(Saved entries)

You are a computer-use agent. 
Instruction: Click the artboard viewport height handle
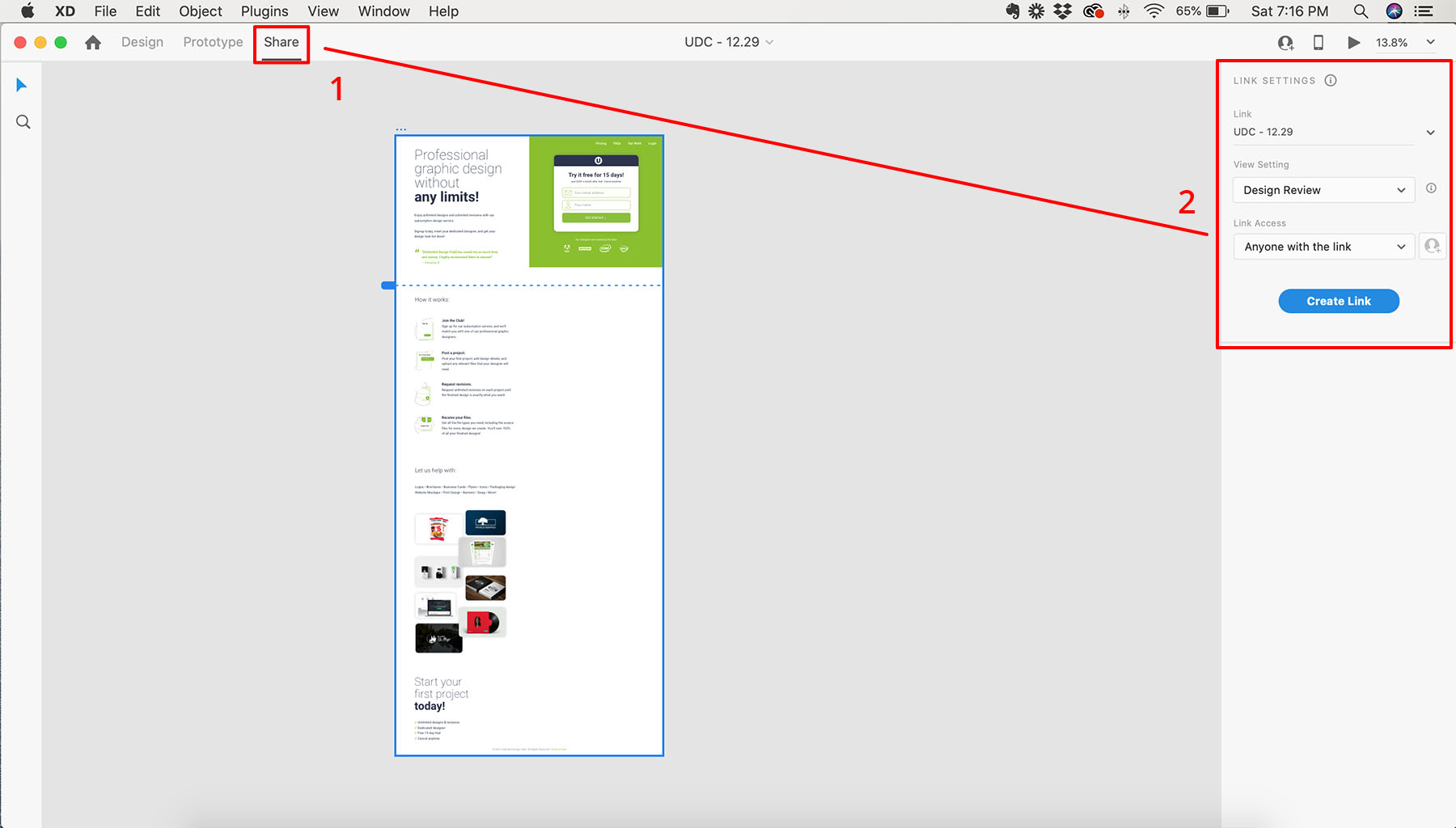pos(388,285)
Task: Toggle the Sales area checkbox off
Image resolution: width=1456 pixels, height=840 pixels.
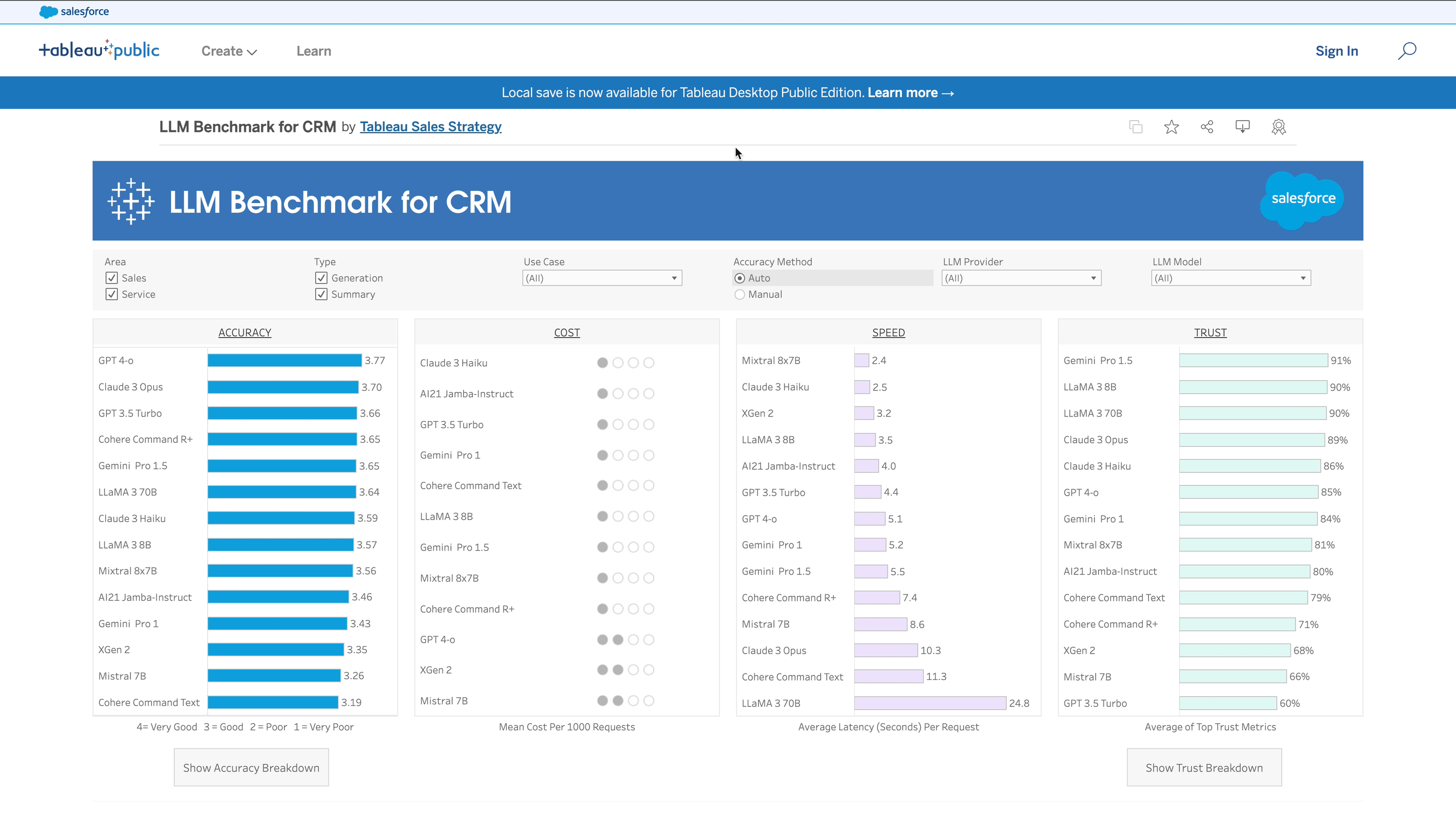Action: [x=112, y=278]
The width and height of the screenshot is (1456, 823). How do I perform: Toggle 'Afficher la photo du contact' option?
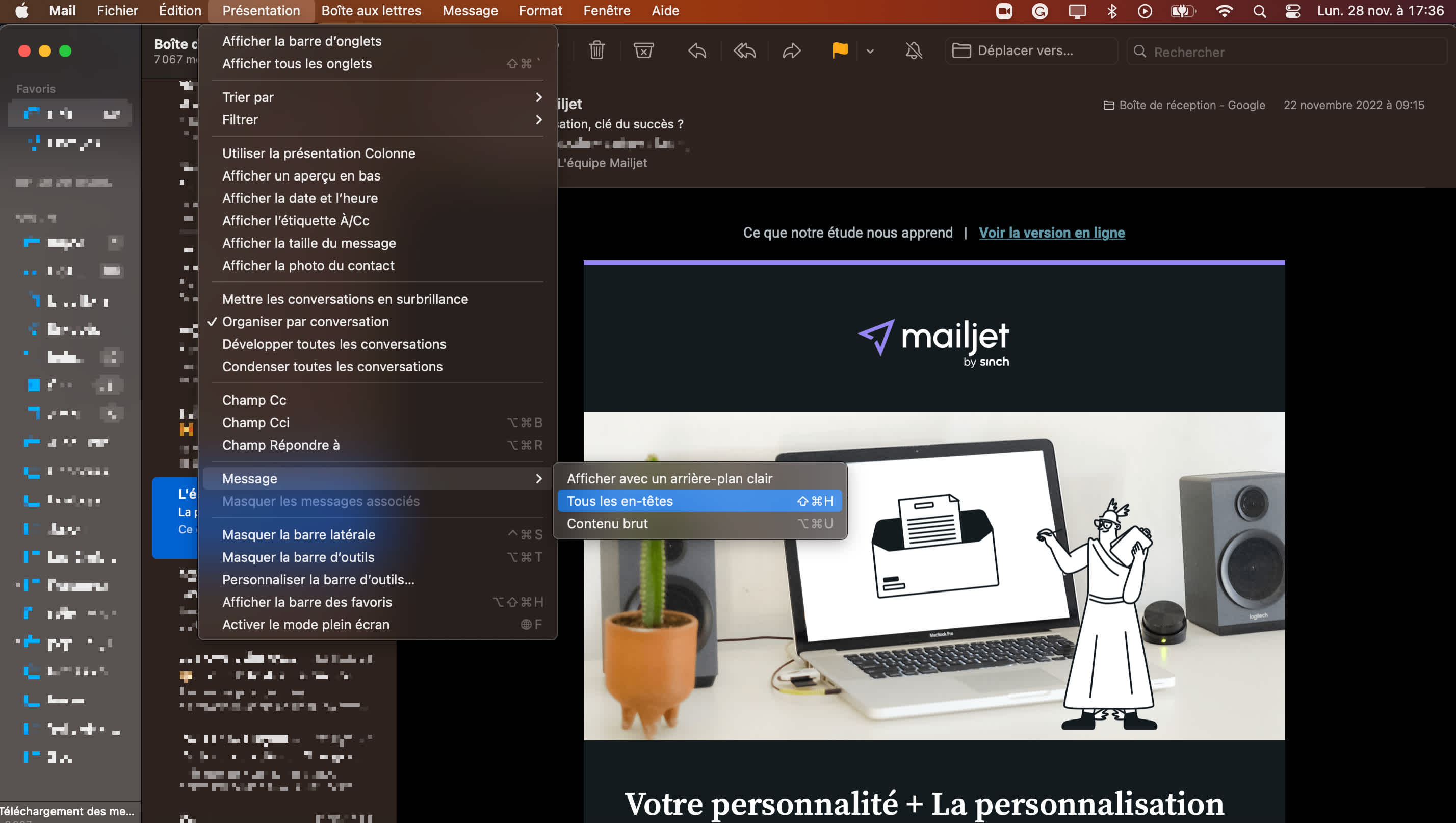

- PROBLEM TO SOLVE: Give back the data exactly, with no images.

- ANSWER SPACE:
You are a computer-use agent. 
Instruction: Click the artboard viewport height handle
pos(388,285)
Task: Toggle the Sales area checkbox off
Image resolution: width=1456 pixels, height=840 pixels.
Action: [x=112, y=278]
The width and height of the screenshot is (1456, 823). How do I perform: Toggle 'Afficher la photo du contact' option?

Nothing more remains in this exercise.